**DOCUMENT SEGMENT**:
'''

# Looking for....



## CLudlow (Sep 27, 2005)

Perhaps someone on here can help me out. I'm looking for a MX Leader fork. Fork only. I really don't want to go to an aftermarket fork but may have to if I must. I've emailed Merckx but no reply as of yet. If I have to go aftermarket, any suggestions? Look? Easton? 

Thanks,
Chris


----------



## sw3759 (Jul 10, 2004)

hey Chris,
you might try Gita or have your dealer call them.they may still have some left.i have heard of a few people picking up leftover MXL forks from them.good luck.
Scott


----------



## tarwheel2 (Jul 7, 2005)

I agree with Scott and would check with Gita Bike first. After that, I would check with some of the on-line stores that carry Merckx frames, such as competitivecyclist.com, c-bike.com, or bikyle.com. 

Occasionally Merckx forks are offered for sale on eBay, as well, but it might be a long wait finding one. You might also try posting a WTB message on the Google rec.bikes group. I've found some stuff that way. Here's a link:

http://groups.google.com/group/rec.bicycles.marketplace?hl=en&lr=&ie=UTF-8


----------



## Kenacycle (May 28, 2006)

Would the number of forks made be more than the number of frames to yield surplus forks to be available? I would think there wouldn't be any extra forks made especially the MX Leader fork uses the special box crown which is said to be limited in numbers. 

But I don't know, I'm just typing out my thoughts


----------



## tarwheel2 (Jul 7, 2005)

Yes, there could be extra forks because many cyclists opt for carbon forks nowadays. That's why you often find nice steel forks for sale on eBay.


----------



## Kenacycle (May 28, 2006)

ic ic


----------

'''

**STATED EXERCISE A**: From the MX Leader fork thread, reproduce word for word the stretch from "## sw3759 (Jul" through "from them.good luck.".
**STATED EXERCISE B**:
Answer these questions from the MX Leader fork thread:
(i) Whom has the original poster already emailed about the fork?
(ii) Which online stores that carry Merckx frames are named?
(iii) Why could there be extra forks, according to the reply to Kenacycle's doubt?

**EXTRACTED RECORDS**:
'''

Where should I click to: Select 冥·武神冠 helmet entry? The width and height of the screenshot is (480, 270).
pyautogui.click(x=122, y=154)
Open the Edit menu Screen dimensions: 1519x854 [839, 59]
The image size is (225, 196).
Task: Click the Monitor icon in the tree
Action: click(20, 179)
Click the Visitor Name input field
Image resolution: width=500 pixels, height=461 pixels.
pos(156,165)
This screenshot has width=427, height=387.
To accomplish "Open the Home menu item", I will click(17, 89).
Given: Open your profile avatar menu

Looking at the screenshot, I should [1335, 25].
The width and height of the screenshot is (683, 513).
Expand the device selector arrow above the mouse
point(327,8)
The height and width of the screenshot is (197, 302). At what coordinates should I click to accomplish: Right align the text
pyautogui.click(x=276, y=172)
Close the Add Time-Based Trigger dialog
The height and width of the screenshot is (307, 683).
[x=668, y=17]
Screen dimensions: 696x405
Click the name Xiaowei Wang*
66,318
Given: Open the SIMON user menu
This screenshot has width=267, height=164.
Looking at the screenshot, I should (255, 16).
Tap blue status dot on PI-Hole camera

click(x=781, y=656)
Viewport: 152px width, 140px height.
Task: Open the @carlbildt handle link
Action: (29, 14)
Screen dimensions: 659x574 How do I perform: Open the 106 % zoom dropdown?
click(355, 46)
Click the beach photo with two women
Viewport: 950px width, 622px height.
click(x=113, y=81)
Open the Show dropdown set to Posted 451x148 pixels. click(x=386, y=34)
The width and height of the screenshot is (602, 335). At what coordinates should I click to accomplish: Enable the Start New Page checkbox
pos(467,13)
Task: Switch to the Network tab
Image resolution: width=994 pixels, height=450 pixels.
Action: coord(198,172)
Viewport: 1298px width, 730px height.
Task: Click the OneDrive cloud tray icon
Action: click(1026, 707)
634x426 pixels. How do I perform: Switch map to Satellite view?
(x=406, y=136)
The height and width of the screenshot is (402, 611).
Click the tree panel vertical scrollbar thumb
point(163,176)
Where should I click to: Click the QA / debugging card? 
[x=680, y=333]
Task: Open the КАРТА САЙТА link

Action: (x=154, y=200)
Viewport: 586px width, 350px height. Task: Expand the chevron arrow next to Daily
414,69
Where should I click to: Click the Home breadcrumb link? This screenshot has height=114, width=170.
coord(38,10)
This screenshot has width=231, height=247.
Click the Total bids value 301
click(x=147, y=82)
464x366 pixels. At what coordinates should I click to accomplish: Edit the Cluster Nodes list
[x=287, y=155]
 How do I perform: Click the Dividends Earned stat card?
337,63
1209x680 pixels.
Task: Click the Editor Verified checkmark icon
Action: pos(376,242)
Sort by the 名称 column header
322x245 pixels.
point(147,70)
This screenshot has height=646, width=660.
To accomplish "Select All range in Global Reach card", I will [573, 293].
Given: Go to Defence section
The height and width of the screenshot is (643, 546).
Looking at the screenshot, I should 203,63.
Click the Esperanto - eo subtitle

'''

**WRITTEN ANSWER A**:
## sw3759 (Jul 10, 2004)

hey Chris,
you might try Gita or have your dealer call them.they may still have some left.i have heard of a few people picking up leftover MXL forks from them.good luck.

**WRITTEN ANSWER B**:
(i) Merckx.
(ii) competitivecyclist.com, c-bike.com, and bikyle.com.
(iii) Many cyclists opt for carbon forks nowadays.